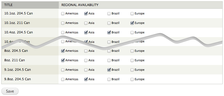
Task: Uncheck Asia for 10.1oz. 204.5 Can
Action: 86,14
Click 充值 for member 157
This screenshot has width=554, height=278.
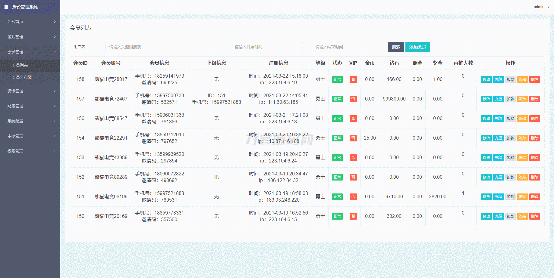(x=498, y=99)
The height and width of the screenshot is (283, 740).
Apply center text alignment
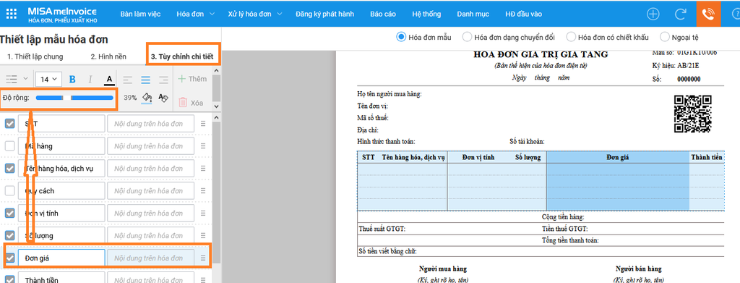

◇ ◇ ◇ ◇ ◇

Problem requirements: Restate word for word each line from the one containing "Click 充值 for member 157" through the end of the material, pictures excluded.

Exercise output:
Click 充值 for member 157
This screenshot has width=554, height=278.
(x=498, y=99)
The height and width of the screenshot is (283, 740).
Apply center text alignment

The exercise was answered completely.